In this review, the use of two-photon polymerization for fabricating in-plane and out-of-plane hollow microneedle arrays is described. The use of two-photon polymerization-micromolding for fabrication of solid microneedles is also reviewed.
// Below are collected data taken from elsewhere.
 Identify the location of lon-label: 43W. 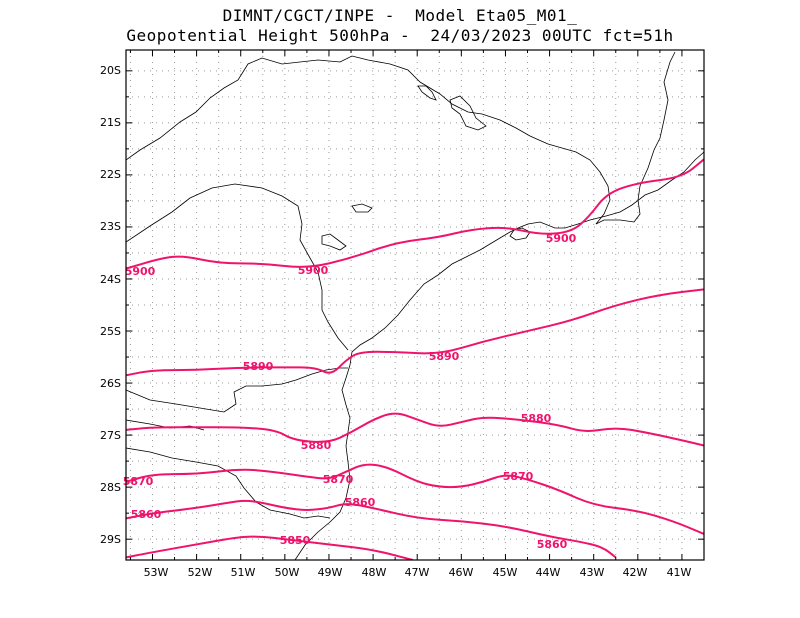
(592, 572).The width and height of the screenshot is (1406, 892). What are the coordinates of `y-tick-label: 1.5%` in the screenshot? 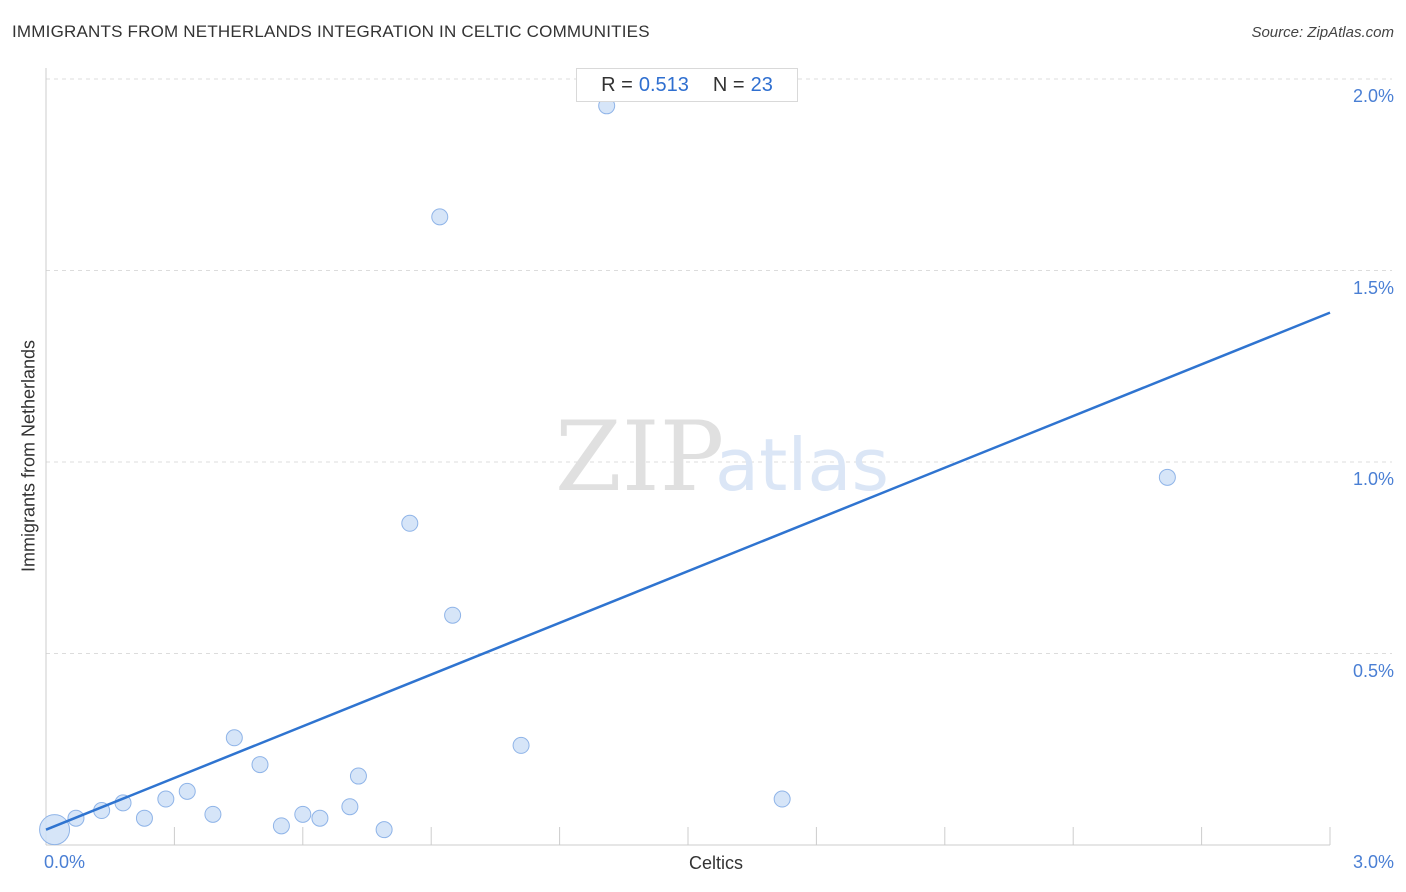 It's located at (1373, 288).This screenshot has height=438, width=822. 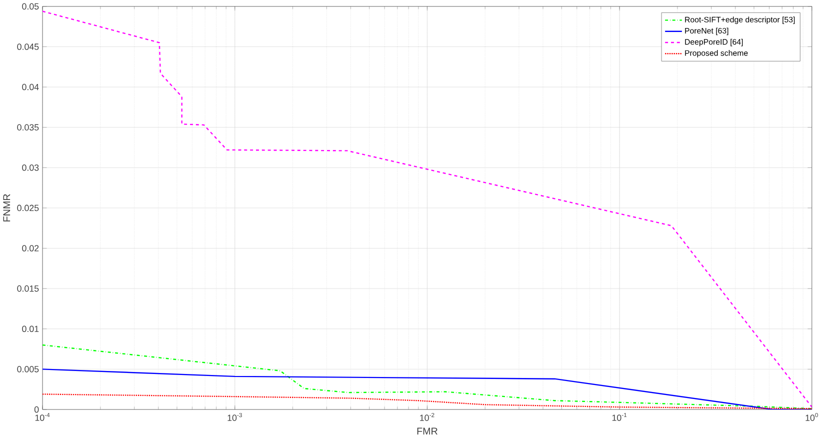 What do you see at coordinates (28, 47) in the screenshot?
I see `y-tick-label: 0.045` at bounding box center [28, 47].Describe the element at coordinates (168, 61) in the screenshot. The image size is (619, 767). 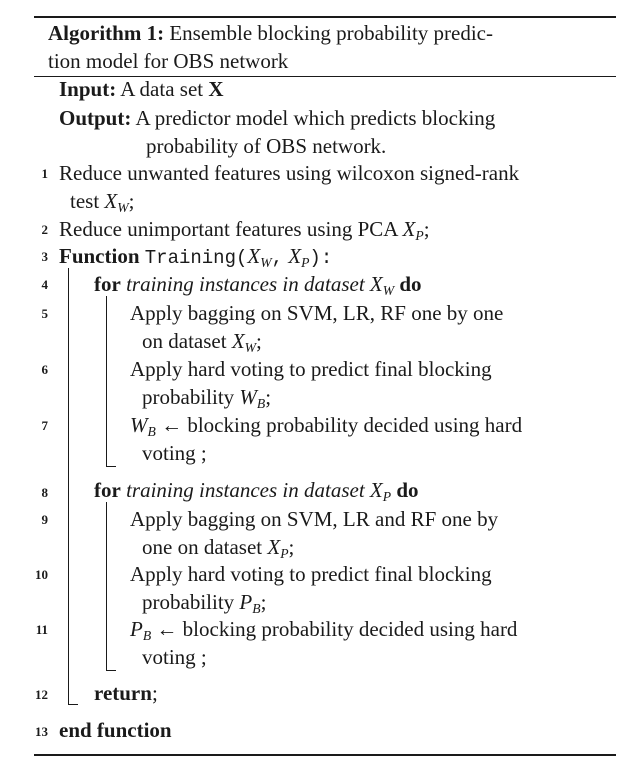
I see `algorithm-title-line2: tion model for OBS network` at that location.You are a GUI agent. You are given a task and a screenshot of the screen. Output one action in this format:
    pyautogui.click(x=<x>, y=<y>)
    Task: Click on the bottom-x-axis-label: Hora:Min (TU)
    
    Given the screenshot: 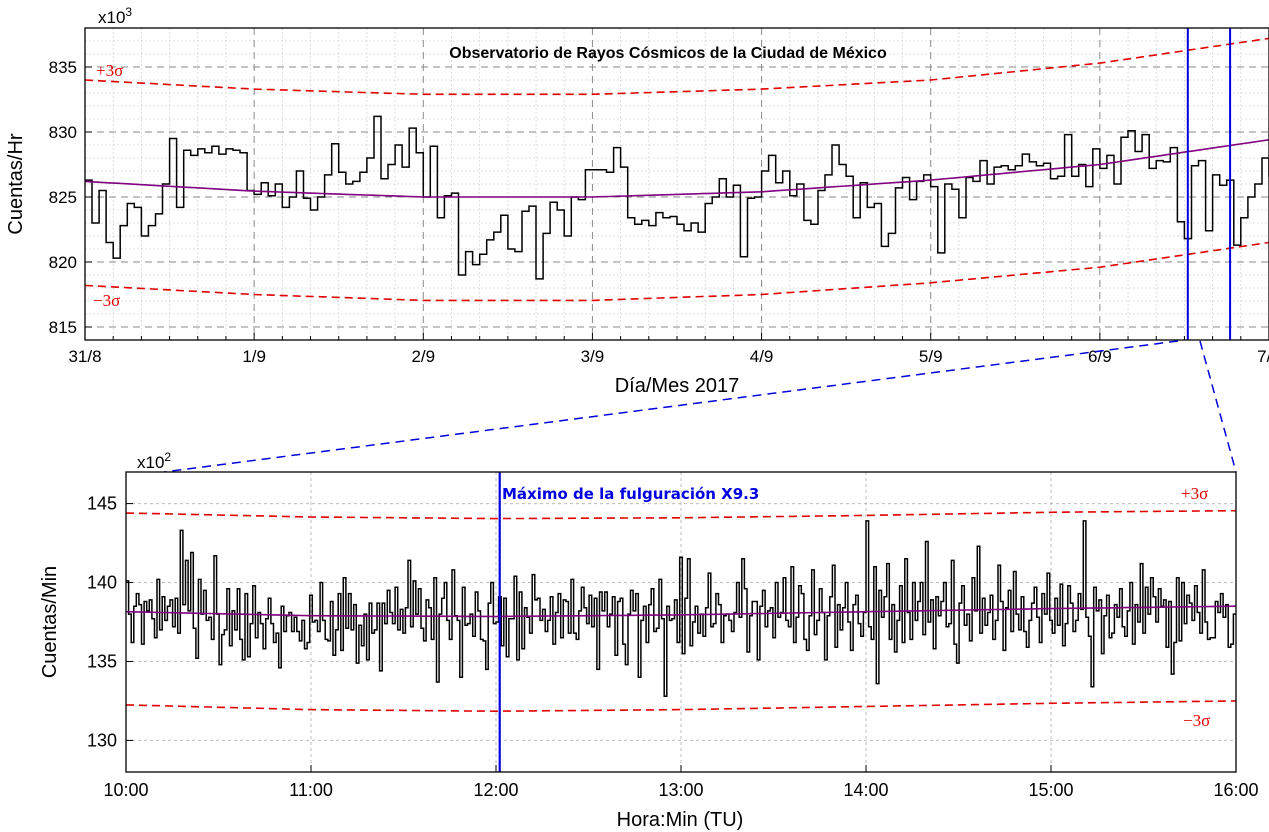 What is the action you would take?
    pyautogui.click(x=680, y=820)
    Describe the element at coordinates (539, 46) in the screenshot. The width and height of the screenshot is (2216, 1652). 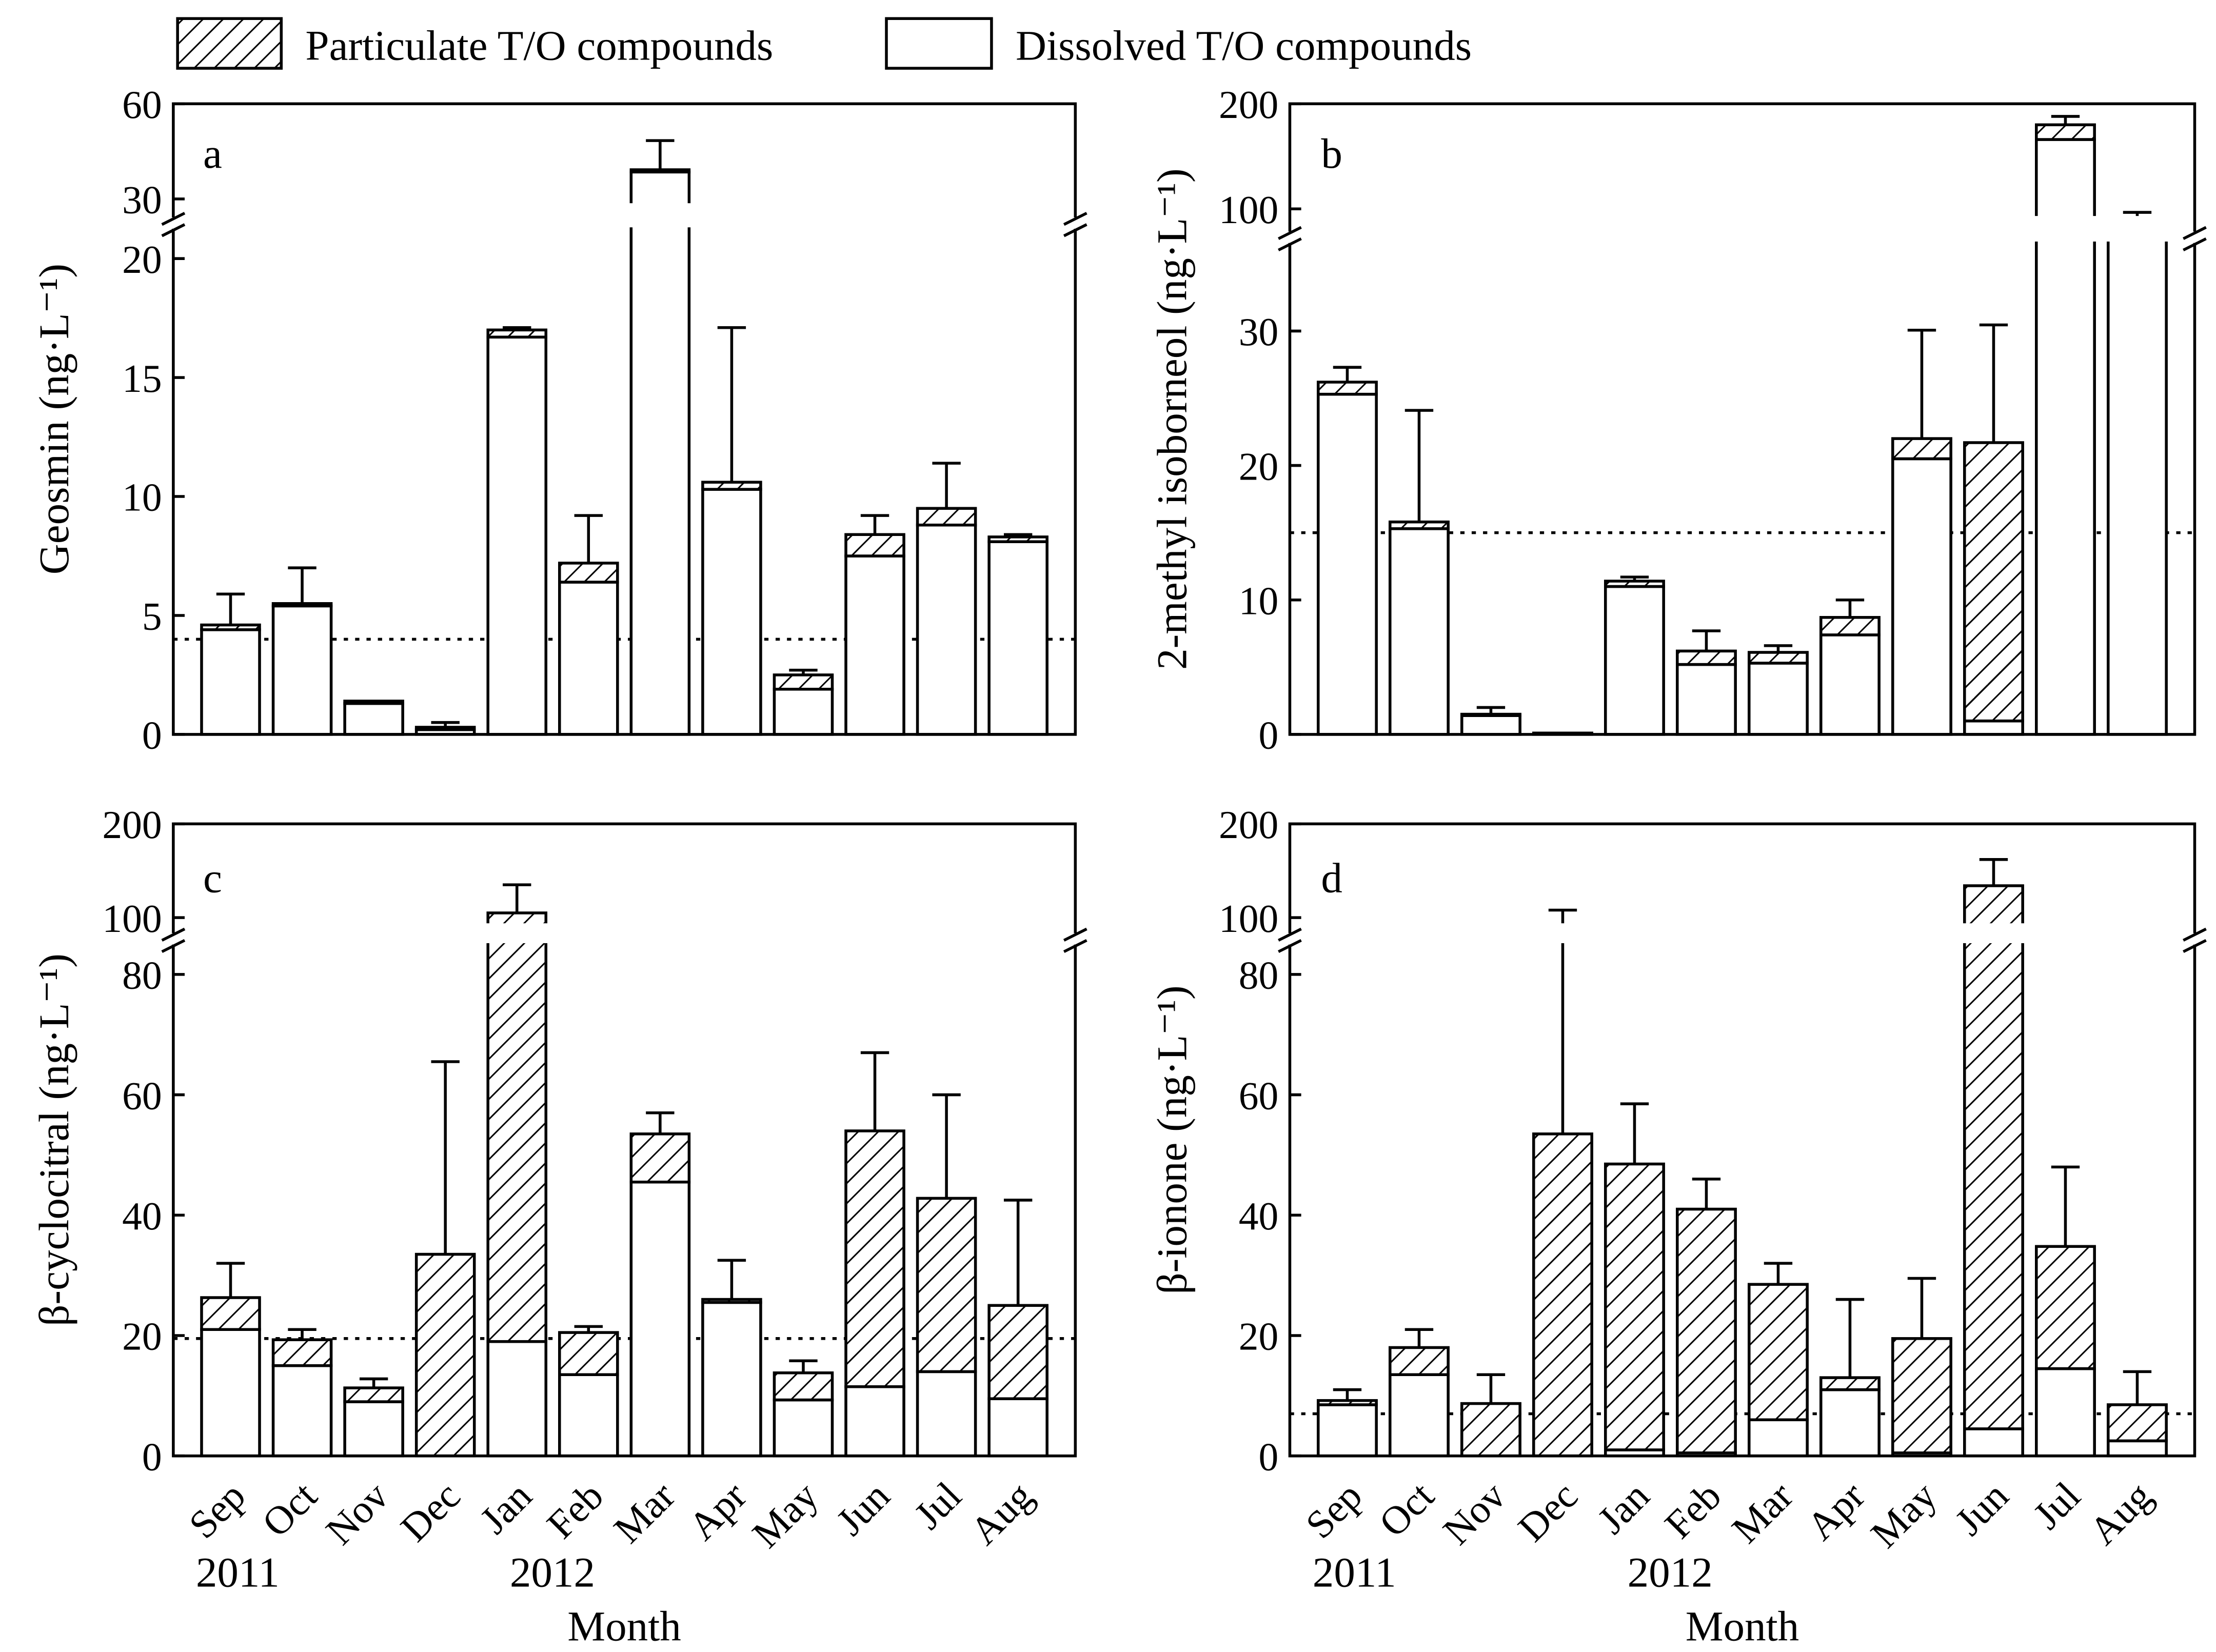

In addition, fabrication of microneedles with antimicrobial properties is discussed; antimicrobial microneedles may reduce the risk of infection associated with the formation of channels through the stratum corneum.

TAKE HOME MESSAGE

It is anticipated that the use of two-photon polymerization as well as two-photon polymerization-micromolding for fabrication of microneedles and other microstructured drug delivery devices will increase over the coming years.

摘要

重要性领域

微针是一种小规模的设备,用于经皮递送基于蛋白质的药物和基于核酸的药物;然而,使用传统微电子技术制备的微针有几个缺点,这限制了这些设备在广泛的临床应用中的转化。

本篇综述涵盖的领域

双光子聚合是一种基于激光的快速原型制作技术,最近已被用于直接制造具有各种几何形状的空心微针。此外,还使用了一种间接的快速原型制作方法,涉及双光子聚合和聚二甲基硅氧烷微成型,用于制造具有卓越机械性能的实心微针。

读者将获得什么

在这篇综述中,描述了使用双光子聚合制作平面内和平面外空心微针阵列的方法。还回顾了使用双光子聚合-微成型制造实心微针的方法。此外,还讨论了具有抗菌性能的微针的制造;抗菌微针可能会降低与穿过角质层形成通道相关的感染风险。

一句话总结

预计在未来几年内,双光子聚合以及双光子聚合-微成型在微针和其他微结构药物输送装置的制造中的应用将会增加。